- _What to produce_
Return every line from the one with "Tick Manage Structure Sys checkbox" through the one with "is (811, 507).", inclusive, exactly as it appears below.

Stored data
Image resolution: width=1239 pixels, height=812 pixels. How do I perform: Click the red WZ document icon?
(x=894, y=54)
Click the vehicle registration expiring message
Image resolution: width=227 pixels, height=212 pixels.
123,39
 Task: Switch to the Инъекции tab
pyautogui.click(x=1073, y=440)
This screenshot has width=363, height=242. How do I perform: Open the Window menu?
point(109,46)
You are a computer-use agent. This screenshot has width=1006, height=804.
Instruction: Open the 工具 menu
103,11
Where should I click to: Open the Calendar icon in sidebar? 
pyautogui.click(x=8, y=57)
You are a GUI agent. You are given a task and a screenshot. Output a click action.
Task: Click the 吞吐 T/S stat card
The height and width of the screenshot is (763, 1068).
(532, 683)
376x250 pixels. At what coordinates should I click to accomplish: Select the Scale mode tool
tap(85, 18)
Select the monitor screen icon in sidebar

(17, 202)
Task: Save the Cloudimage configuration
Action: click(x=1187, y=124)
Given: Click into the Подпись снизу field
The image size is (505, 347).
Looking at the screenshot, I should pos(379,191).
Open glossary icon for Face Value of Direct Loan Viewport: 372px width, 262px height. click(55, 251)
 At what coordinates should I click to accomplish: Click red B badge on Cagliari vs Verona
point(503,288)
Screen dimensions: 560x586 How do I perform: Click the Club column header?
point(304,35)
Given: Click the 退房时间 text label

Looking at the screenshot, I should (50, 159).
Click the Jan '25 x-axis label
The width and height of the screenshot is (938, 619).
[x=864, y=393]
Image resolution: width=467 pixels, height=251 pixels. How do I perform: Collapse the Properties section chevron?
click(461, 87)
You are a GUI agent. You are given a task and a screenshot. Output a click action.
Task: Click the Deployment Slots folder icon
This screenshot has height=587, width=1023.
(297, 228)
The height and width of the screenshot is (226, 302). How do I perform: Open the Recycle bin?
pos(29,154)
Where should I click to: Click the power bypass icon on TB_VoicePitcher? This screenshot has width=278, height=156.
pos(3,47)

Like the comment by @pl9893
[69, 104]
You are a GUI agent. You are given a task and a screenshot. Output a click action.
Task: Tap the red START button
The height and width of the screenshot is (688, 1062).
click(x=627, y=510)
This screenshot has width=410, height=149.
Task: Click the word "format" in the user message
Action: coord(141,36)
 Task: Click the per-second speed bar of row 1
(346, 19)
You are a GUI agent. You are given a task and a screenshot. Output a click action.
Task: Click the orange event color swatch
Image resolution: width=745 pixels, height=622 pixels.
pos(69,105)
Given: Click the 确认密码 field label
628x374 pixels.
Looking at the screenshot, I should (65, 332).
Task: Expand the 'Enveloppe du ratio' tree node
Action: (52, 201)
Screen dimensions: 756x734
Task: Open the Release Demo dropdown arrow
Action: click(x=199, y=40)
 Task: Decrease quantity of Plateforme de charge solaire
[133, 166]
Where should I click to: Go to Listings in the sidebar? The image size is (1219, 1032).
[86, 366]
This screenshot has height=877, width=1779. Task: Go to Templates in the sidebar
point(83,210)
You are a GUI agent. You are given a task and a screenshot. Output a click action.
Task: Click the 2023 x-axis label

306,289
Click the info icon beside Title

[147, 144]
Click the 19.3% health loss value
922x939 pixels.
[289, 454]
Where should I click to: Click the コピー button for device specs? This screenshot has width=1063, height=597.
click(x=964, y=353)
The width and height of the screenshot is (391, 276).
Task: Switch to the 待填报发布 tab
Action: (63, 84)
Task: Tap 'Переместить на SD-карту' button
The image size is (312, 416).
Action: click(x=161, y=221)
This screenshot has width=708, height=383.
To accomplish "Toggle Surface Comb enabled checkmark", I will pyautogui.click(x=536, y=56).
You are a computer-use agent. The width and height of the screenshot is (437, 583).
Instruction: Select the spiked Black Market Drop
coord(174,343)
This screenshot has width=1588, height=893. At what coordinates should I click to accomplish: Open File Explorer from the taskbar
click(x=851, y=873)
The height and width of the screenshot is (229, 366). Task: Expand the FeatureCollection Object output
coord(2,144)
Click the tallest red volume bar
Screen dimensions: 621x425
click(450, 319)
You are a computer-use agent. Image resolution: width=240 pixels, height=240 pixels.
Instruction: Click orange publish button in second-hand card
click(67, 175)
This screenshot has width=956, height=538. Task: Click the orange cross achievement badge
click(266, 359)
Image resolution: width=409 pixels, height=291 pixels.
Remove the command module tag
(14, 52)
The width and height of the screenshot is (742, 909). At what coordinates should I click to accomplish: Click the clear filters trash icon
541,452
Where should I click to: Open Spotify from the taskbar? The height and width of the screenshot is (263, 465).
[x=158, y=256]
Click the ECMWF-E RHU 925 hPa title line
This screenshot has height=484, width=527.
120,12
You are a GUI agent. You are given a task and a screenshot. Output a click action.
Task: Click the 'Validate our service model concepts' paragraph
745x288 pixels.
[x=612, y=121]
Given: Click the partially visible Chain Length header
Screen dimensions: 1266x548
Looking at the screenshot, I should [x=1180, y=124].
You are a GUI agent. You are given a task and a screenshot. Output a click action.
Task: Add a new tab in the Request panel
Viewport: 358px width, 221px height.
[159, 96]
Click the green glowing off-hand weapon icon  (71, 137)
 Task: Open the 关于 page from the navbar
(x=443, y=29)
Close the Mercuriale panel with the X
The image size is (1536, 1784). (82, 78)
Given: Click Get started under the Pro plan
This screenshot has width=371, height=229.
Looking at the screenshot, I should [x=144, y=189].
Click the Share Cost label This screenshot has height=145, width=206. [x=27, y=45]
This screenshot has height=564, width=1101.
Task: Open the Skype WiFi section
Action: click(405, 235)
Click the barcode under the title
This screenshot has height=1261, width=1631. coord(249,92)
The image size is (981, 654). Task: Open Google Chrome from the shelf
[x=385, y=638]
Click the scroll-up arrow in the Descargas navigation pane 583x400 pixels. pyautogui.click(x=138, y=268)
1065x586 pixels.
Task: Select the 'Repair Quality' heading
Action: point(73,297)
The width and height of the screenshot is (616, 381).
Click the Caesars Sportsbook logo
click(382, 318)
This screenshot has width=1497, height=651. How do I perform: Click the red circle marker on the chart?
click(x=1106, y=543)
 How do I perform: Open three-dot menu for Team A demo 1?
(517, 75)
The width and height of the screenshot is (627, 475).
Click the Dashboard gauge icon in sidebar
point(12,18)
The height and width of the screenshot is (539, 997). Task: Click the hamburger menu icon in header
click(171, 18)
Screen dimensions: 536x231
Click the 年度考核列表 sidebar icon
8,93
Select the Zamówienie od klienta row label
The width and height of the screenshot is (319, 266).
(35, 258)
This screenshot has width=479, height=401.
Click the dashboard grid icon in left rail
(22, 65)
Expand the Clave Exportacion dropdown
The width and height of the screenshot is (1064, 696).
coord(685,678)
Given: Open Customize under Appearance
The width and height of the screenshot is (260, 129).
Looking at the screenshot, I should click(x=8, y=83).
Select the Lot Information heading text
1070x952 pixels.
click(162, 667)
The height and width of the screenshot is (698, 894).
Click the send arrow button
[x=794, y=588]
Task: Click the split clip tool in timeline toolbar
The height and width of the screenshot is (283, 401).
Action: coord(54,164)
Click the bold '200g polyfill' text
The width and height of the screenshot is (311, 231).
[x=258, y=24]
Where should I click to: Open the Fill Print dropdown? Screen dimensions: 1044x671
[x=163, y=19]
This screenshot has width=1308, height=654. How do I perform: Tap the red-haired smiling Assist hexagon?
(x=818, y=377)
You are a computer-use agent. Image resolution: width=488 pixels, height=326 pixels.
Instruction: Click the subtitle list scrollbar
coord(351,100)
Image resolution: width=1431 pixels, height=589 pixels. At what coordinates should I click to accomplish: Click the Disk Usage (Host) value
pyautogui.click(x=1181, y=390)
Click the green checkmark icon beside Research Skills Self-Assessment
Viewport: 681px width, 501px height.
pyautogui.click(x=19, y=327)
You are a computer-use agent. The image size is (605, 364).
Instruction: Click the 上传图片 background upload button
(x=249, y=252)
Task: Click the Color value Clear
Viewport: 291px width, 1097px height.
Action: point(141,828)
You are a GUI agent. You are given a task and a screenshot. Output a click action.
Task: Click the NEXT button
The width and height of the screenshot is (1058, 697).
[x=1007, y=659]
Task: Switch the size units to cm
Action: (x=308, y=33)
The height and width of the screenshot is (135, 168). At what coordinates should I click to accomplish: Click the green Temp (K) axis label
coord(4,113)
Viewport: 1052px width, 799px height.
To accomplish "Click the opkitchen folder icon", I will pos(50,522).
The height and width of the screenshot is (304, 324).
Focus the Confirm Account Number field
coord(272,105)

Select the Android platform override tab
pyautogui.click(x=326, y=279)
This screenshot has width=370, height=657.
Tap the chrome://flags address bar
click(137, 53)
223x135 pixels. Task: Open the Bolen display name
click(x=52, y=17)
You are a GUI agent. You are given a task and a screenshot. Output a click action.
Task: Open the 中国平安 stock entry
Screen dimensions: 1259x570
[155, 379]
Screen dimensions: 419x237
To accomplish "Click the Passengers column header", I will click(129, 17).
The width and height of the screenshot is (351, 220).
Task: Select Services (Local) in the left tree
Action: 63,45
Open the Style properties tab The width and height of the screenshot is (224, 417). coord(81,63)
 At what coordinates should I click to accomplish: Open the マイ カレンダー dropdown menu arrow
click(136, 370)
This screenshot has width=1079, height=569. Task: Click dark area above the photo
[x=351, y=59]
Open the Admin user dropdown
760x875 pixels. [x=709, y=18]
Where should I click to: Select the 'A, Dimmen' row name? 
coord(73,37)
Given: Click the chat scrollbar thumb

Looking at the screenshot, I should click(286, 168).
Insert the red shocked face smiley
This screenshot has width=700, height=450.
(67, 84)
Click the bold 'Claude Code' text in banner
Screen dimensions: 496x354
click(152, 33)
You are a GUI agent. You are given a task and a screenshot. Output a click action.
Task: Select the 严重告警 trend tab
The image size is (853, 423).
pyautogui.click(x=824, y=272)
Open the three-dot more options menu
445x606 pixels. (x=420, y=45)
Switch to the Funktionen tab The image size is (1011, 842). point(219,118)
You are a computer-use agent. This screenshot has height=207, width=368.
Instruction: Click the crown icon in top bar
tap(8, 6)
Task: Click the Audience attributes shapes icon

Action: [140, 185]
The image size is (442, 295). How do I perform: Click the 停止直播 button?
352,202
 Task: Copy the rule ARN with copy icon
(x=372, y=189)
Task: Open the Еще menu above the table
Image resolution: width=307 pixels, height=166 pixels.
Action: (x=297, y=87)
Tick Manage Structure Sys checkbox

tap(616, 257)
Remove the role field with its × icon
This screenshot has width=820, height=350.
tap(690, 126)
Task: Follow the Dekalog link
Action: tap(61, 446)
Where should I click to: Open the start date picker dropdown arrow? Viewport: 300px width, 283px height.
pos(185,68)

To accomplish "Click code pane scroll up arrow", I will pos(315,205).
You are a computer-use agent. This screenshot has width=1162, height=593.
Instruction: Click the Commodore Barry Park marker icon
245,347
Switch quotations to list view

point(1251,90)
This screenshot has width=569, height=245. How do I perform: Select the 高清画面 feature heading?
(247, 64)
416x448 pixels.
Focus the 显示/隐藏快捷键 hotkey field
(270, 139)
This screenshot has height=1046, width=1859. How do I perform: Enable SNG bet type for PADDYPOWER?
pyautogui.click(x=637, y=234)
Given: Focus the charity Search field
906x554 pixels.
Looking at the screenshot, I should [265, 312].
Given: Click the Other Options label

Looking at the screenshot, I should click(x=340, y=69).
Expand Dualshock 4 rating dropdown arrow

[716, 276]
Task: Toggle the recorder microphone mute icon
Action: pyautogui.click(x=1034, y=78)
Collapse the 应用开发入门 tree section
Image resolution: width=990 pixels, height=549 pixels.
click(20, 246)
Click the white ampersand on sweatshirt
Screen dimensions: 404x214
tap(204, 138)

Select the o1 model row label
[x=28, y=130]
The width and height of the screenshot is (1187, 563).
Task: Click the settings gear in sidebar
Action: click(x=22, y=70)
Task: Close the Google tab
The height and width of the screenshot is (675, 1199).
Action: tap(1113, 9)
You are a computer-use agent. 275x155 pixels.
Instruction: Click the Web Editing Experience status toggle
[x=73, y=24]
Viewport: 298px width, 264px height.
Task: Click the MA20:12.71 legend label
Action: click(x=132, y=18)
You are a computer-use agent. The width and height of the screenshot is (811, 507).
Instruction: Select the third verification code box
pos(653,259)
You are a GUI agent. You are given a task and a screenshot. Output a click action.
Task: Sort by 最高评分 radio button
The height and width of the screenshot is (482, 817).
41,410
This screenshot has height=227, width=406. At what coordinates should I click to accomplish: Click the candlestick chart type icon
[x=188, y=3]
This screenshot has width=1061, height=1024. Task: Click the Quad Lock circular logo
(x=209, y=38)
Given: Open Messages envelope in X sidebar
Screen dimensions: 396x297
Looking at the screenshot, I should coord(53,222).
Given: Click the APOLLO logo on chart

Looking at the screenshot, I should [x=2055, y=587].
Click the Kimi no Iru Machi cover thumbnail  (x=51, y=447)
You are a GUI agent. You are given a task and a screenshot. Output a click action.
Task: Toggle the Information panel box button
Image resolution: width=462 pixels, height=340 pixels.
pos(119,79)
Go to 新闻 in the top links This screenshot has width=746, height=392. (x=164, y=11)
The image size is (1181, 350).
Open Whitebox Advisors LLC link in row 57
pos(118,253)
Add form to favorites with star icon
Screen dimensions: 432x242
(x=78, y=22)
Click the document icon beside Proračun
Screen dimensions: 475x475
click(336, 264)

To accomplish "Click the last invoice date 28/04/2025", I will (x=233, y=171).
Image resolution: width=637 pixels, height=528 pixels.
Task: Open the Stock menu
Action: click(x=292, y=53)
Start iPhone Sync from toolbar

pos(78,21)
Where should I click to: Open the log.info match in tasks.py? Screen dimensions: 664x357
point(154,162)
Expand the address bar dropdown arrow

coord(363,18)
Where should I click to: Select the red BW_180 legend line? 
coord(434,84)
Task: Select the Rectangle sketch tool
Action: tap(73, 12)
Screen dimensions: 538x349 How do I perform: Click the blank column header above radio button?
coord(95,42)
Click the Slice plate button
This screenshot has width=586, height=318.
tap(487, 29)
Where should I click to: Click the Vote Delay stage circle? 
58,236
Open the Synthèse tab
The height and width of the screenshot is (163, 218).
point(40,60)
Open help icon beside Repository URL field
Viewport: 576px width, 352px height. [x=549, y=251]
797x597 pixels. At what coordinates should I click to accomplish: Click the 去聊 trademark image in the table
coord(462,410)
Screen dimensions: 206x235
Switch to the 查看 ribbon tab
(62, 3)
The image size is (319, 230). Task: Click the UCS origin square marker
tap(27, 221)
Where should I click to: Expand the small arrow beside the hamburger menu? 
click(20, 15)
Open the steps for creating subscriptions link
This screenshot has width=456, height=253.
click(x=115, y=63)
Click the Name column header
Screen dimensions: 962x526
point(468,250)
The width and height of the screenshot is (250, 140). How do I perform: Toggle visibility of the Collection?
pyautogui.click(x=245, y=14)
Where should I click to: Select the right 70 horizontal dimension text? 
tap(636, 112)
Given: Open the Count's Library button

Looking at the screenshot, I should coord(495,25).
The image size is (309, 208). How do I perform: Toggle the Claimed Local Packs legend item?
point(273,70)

- _Solution_
Tick Manage Structure Sys checkbox

tap(616, 257)
Remove the role field with its × icon
This screenshot has width=820, height=350.
tap(690, 126)
Task: Follow the Dekalog link
Action: tap(61, 446)
Where should I click to: Open the start date picker dropdown arrow? Viewport: 300px width, 283px height.
pos(185,68)

To accomplish "Click code pane scroll up arrow", I will pos(315,205).
You are a computer-use agent. This screenshot has width=1162, height=593.
Instruction: Click the Commodore Barry Park marker icon
245,347
Switch quotations to list view

point(1251,90)
This screenshot has width=569, height=245. How do I perform: Select the 高清画面 feature heading?
(247, 64)
416x448 pixels.
Focus the 显示/隐藏快捷键 hotkey field
(270, 139)
This screenshot has height=1046, width=1859. How do I perform: Enable SNG bet type for PADDYPOWER?
pyautogui.click(x=637, y=234)
Given: Focus the charity Search field
906x554 pixels.
Looking at the screenshot, I should [265, 312].
Given: Click the Other Options label

Looking at the screenshot, I should click(x=340, y=69).
Expand Dualshock 4 rating dropdown arrow

[716, 276]
Task: Toggle the recorder microphone mute icon
Action: pyautogui.click(x=1034, y=78)
Collapse the 应用开发入门 tree section
Image resolution: width=990 pixels, height=549 pixels.
click(20, 246)
Click the white ampersand on sweatshirt
Screen dimensions: 404x214
tap(204, 138)

Select the o1 model row label
[x=28, y=130]
The width and height of the screenshot is (1187, 563).
Task: Click the settings gear in sidebar
Action: click(x=22, y=70)
Task: Close the Google tab
The height and width of the screenshot is (675, 1199).
Action: tap(1113, 9)
You are a computer-use agent. 275x155 pixels.
Instruction: Click the Web Editing Experience status toggle
[x=73, y=24]
Viewport: 298px width, 264px height.
Task: Click the MA20:12.71 legend label
Action: click(x=132, y=18)
You are a computer-use agent. The width and height of the screenshot is (811, 507).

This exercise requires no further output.